While direction, even in its most specific sense, has a long history, it has now taken on a popular appeal that it perhaps has never had. The reasons for this new appeal are many and are beyond the scope of this paper, although they may include the turn to a more individualized or personal spirituality (even among those most committed to traditional faiths and religious institutions, for whom it is a complement rather than a competitor to “institutional” or communal religious practice), a greater focus on both the spirituality and ministry of the laity (especially in the Roman Catholic church), and the recent emergence of a Protestant (especially Evangelical) interest in the field (multiplying the audience for literature and training programs in direction, as well as bringing fresh perspectives to the ministry).
The literature on spiritual direction is vast, offering varied perspectives and no end of practical guidance for directors. However, there are notable limitations in most books on direction, often caused by ambiguity.
In this blog series, I will describe two ambiguities that limit the study and practice of spiritual direction, offering clarifications and distinctions in response.
The first is the confusion over what spiritual direction is, which I will attempt to remedy by offering a distinction between “spiritual direction” as a specific ministry characterized by a formal and non-directive methodology and “spiritual guidance” as a broader ministry.

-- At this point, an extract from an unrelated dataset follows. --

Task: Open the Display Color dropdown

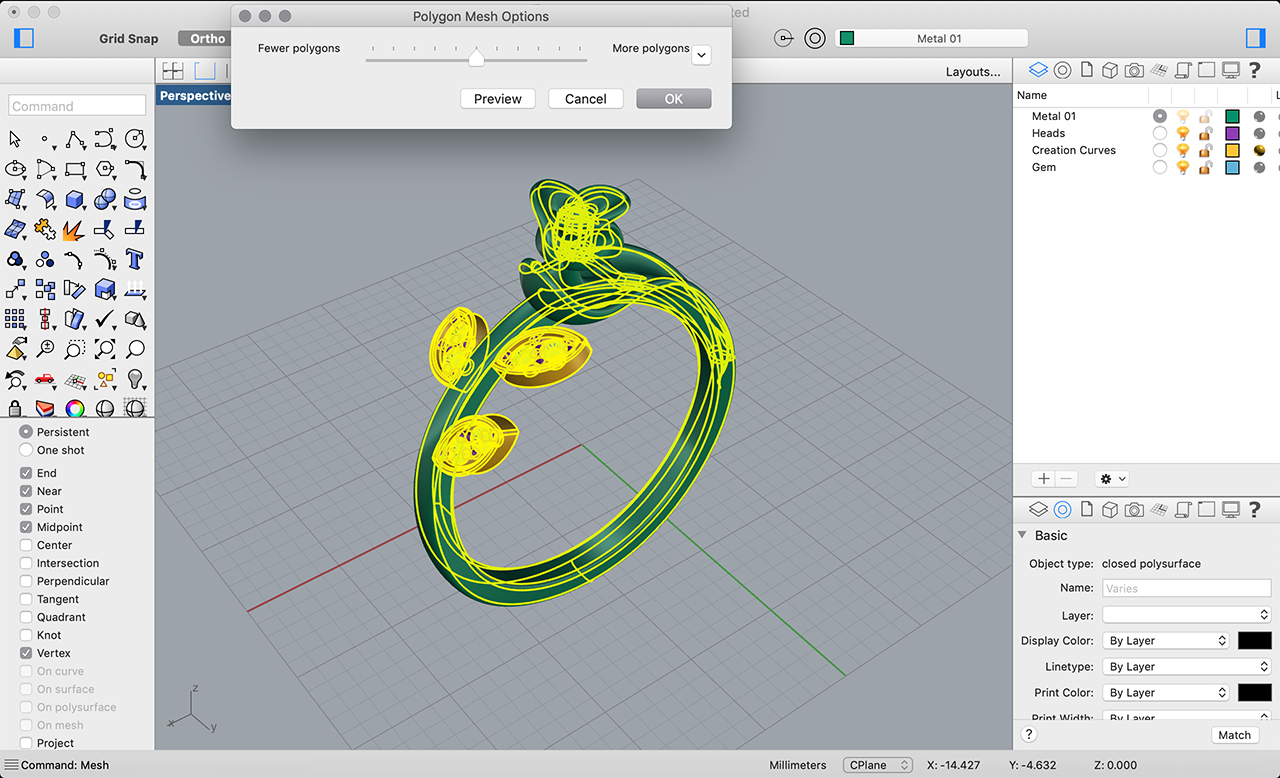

The second confusion I will address is an ambiguity about the necessary capacities of spiritual directors. I will suggest this ambiguity results from the lack of a developmental perspective on the ministry and formation of spiritual directors. Responding to this need, three broad stages in the development of a spiritual director will be discussed. Two areas of capacity (listening skills and discernment) will be treated as examples of such stages.
The goal of this series is to develop these distinctions to a degree that they may serve practicing spiritual directors in clarifying their ministry, pastors in understanding their broader ministries in relation to direction, and both directors-in-training and those offering training to directors in viewing more clearly understanding and articulating the roles and abilities of a director.